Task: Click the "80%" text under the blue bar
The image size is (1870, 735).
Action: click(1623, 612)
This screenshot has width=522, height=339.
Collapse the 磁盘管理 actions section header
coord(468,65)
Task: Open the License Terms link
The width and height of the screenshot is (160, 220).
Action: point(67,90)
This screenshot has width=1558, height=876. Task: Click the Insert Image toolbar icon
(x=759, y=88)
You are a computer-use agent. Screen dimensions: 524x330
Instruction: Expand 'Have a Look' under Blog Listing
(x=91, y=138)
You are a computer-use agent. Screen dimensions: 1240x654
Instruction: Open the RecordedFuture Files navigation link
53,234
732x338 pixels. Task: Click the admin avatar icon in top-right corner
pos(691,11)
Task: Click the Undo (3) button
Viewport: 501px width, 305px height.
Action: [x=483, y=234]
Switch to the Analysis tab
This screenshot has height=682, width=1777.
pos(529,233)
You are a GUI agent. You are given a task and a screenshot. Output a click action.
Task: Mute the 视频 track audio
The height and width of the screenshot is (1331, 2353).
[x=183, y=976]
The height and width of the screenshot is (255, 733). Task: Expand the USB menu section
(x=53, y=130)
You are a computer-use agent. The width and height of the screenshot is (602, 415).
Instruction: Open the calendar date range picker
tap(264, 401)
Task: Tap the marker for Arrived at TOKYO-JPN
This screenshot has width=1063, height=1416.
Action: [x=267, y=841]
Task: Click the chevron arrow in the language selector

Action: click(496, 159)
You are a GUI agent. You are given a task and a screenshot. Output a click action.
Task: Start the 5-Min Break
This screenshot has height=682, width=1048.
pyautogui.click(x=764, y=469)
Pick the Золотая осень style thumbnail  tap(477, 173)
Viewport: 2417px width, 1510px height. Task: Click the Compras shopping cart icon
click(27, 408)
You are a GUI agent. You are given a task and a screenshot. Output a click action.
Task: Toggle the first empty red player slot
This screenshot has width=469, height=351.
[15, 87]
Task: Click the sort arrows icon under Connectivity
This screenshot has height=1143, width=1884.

########

(WRITTEN TASK):
Starting at the line that contains "Pick the Золотая" and ending at the last line of the entries, write out all these lines again, requests included, and scale every coordinate in the answers by 1.35, rounding to whole numbers with halves going up.

(FULL ANSWER):
Pick the Золотая осень style thumbnail  tap(644, 234)
Viewport: 2417px width, 1510px height. Task: Click the Compras shopping cart icon
click(36, 551)
You are a GUI agent. You are given a task and a screenshot. Output a click action.
Task: Toggle the first empty red player slot
This screenshot has width=469, height=351.
[20, 117]
Task: Click the sort arrows icon under Connectivity
This screenshot has height=1143, width=1884.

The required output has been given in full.